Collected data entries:
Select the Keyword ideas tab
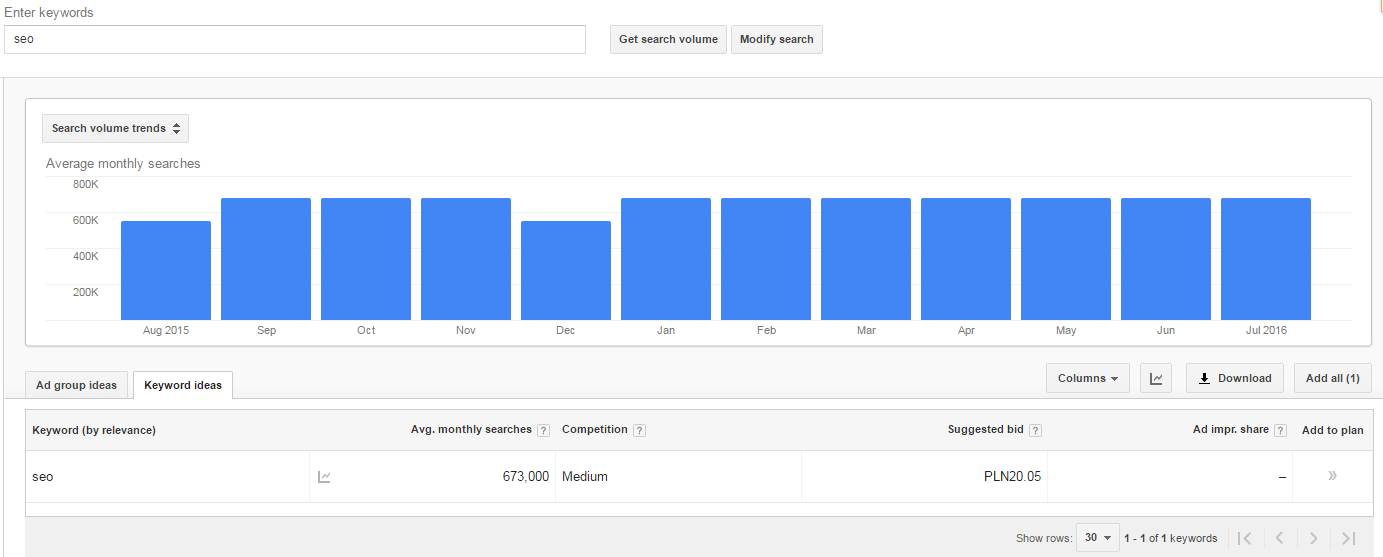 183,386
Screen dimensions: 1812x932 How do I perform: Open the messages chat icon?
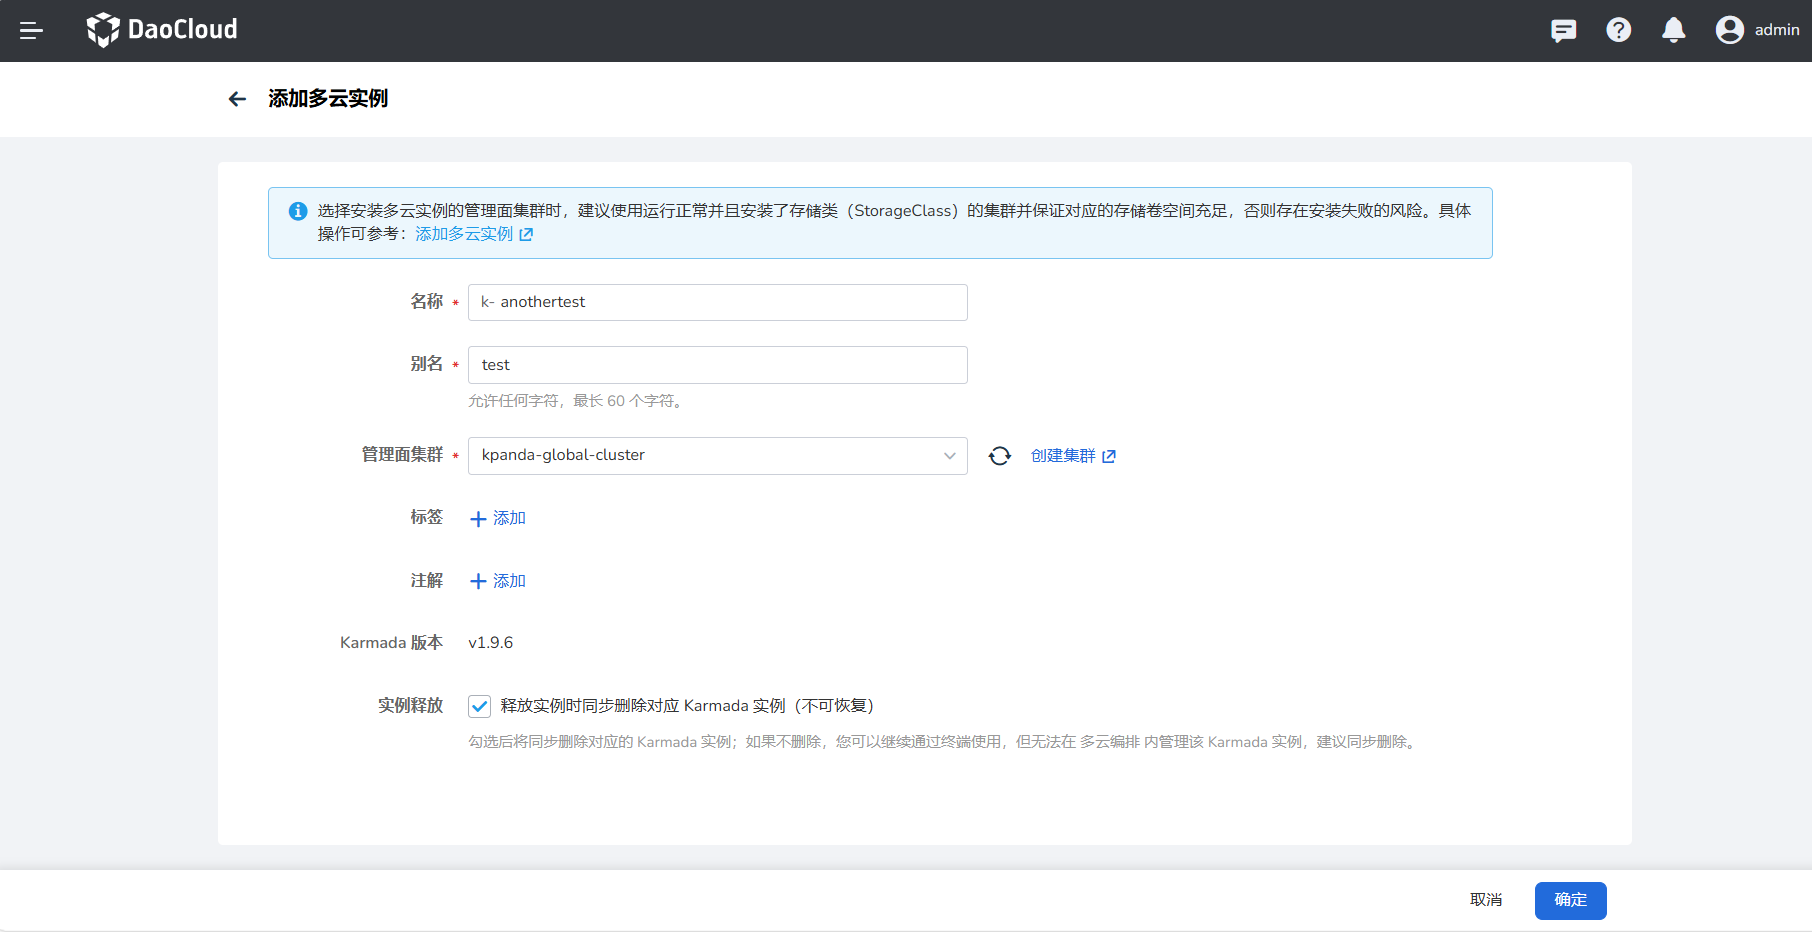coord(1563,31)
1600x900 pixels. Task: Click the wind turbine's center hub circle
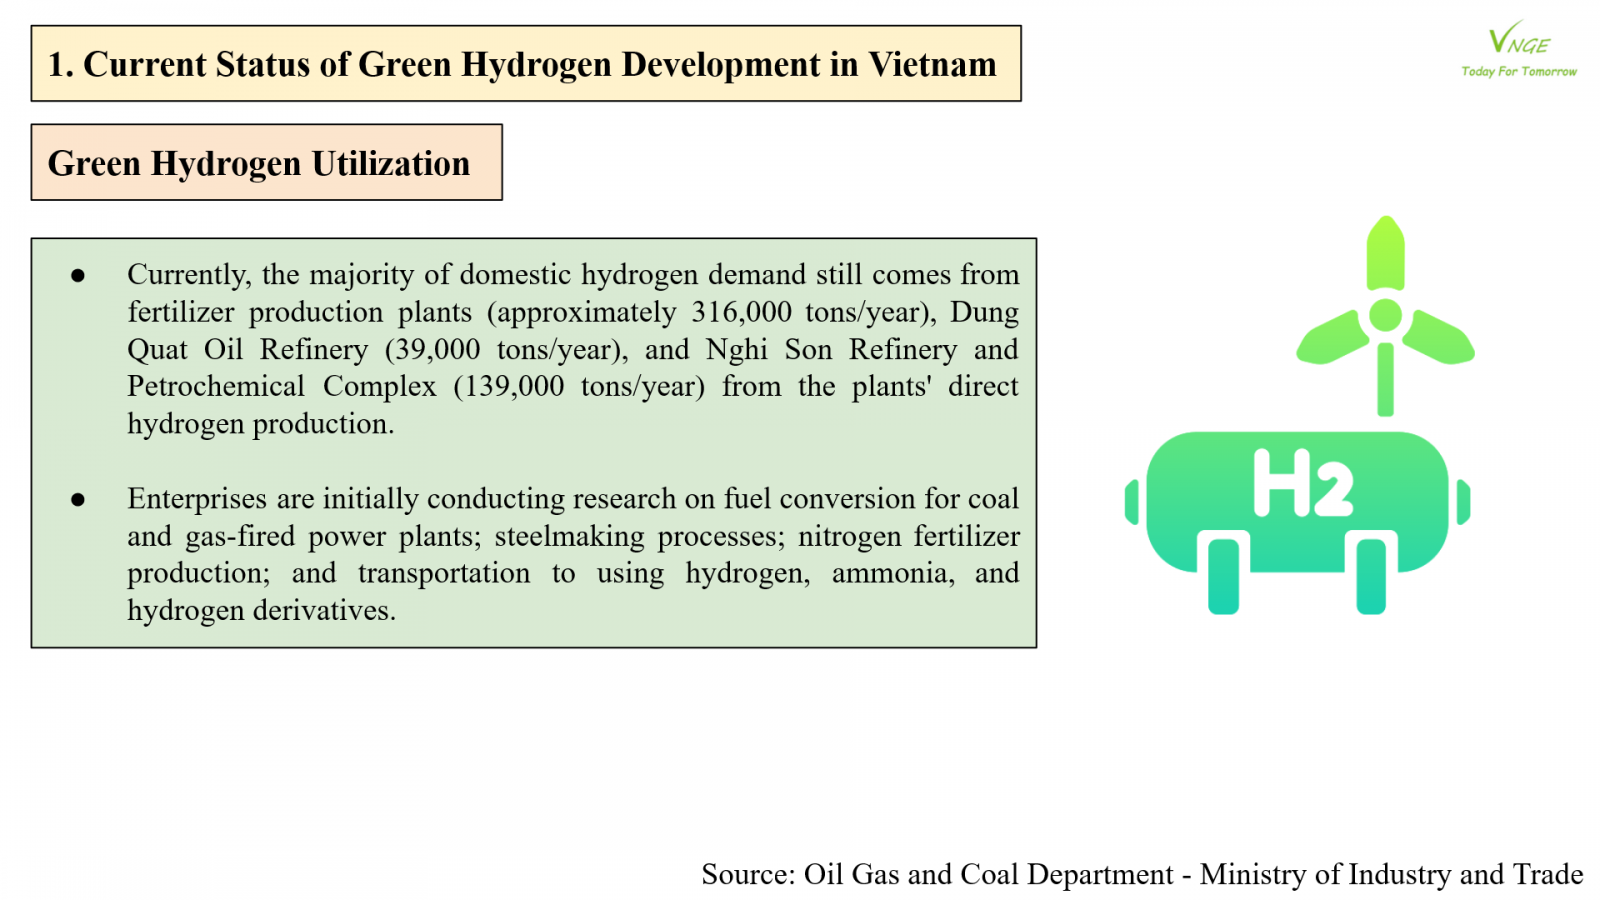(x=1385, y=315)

TASK ITEM: For each record above, write out every line exactly and skip the pictures.

TASK RESPONSE:
Select the Keyword ideas tab
 183,386
Screen dimensions: 1812x932 How do I perform: Open the messages chat icon?
coord(1563,31)
1600x900 pixels. Task: Click the wind turbine's center hub circle
(x=1385, y=315)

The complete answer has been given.